子供のころ、夏休みには決まって家族で軽井沢の家へ行って過ごした。うんと小さなころは、出発の前日の夜、布団で寝て朝目覚めると、私たち姉妹は車の中にいて、窓の外は碓氷峠の釜めし屋あたりだったり、ある時はもう旧軽の商店街の中だったり。今のように道路が便利ではなかったので、軽井沢へ行くのもなかなかのロングドライブだったのだろう。寝ている私たち姉妹を抱き抱え、暗いうちに車に乗せて、軽井沢へ出発していた両親の姿を今想像すると、そこには小さな子供を二人抱えて暮らす若い夫婦の暮らしがリアルに感じられ、あの二人もそんな人生の時を経て少しずつ年をとり、やがてその幕を閉じたのだなあと、ぼんやり思う。私には見えていなかったたくさんの思い。
その軽井沢の家を私たち姉妹はベッソウと呼んでいたけれど、一介のサラリーマンである父がベッソウを持てるわけもなく、それは父の会社の会長の持ち物なのだった。父はまだ平社員であったにもかかわらず、なぜかその会長にとてもかわいがっていただいていて、私たち一家は、会長一族と親戚のようなお付き合いをしていた。お正月や会長のお誕生日などには目黒の豪邸にお呼ばれをして、お座敷天ぷらやお寿司をご馳走になったり、有名私立の小学校に通う同世代のお孫さんたちと、広いおうちの中を駆け回って遊んだりした。そんなわけで私たち一家はまるで自分の家のように、その軽井沢のベッソウを使わせていただいていたのだ。
ベッソウは2棟あったので、会長の娘さん一家と何日かを一緒に過ごすこともよくあった。彼女の2人の息子は私たち姉妹と歳もほとんど同じで、朝から晩までよく一緒に遊んだ。朝起きると、バルコニーのテーブルに山盛りの炒めたソーセージやミックスベジタブル、ロールパンが並んで、それをモリモリ食べてから、まだ寝癖をつけたまま自転車に乗り、林の急勾配のでこぼこ道をものすごいスピードで下りてゆく。旧軽の商店街にあった駄菓子屋さんで大きな飴玉を買ってほおばりながら自転車でぐるぐるして、何時間も遊んだ。大人になったら、何がそんなに楽しくて、そんなに長い時間遊んでいられたのかが、もう思い出せない。
久々のお休みに軽井沢へ来た。夕方に開演するコンサートを観に来たのだが、開演まではまだ4時間ほどある。軽井沢という場所を思うとき、あの森の中の家とソーセージと自転車と飴玉がセットになってやってきて、ちょっと切ないようなノスタルジーに襲われる。でも今日なら、そんな切なさにも向き合えるような気になり、旧軽巡りでもしようかと思い立つ。とりあえず旧軽商店街のジャムの沢屋をグーグルマップに出してみると、なんと「徒歩59分」。日差しは期待に反して、東京とそう変わらず、日傘なしではいられないほど。こりゃとりあえずお茶でも飲んで考えようと思い、作戦を練るため駅近のアウトレットモールへ逃げ込む。

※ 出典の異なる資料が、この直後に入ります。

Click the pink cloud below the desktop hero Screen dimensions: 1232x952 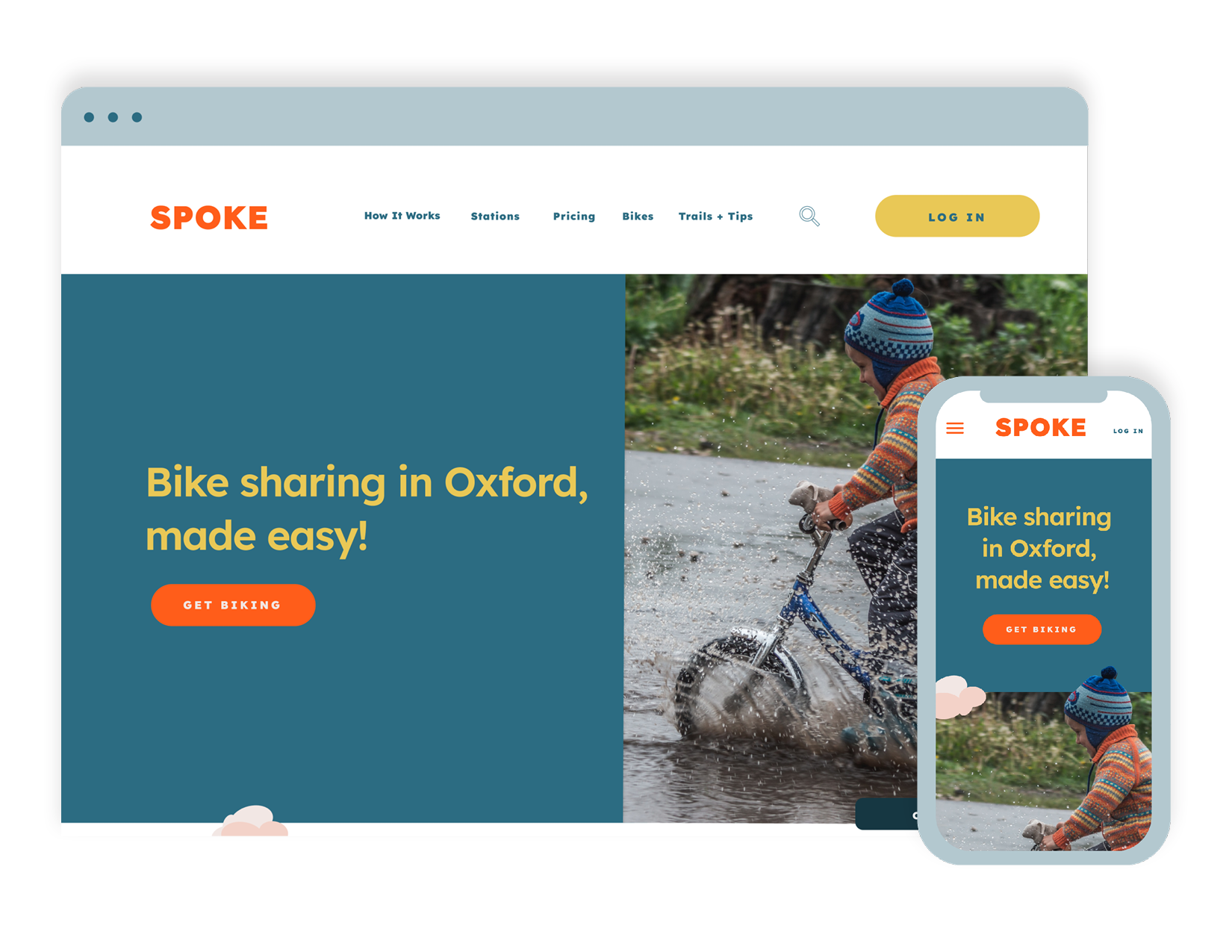pyautogui.click(x=251, y=821)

アウトレットというのは、ブランドの店ばかりが立ち並び、例えば5万円のTシャツが3万5000円で売ってるとか、そんな印象を持っていたのだが、いやいや、ふだん服を買っているようないくつかのショップやよく行く雑貨屋もちゃんと入っている。しかも、30%引きとか半額とか!ここで私のテンションは爆上がり。ついさっきまでのノスタルジーに挑む決心はあっさり吹っ飛び、夕方までここで過ごすことを決意。うん、暑いしね。
久しぶりのショッピングは、それはそれは楽しくて、おっ、これ買う!あれも買うたるでーと想像することがなんたって楽しい。でも実際には、いつ着るの?とか、こんなの使うー?とかツッコミを入れた結果、散財を逃れることができる、まあ大体は。とにかくウキウキワクワクしながら広大なショッピンモールを歩き回っているうち、あっという間に数時間が経ってしまった。コンサートに遅刻してはいけないので、カフェに入ってソフトクリームを食べながら、マップの来店必須ショップにマルをつけていく。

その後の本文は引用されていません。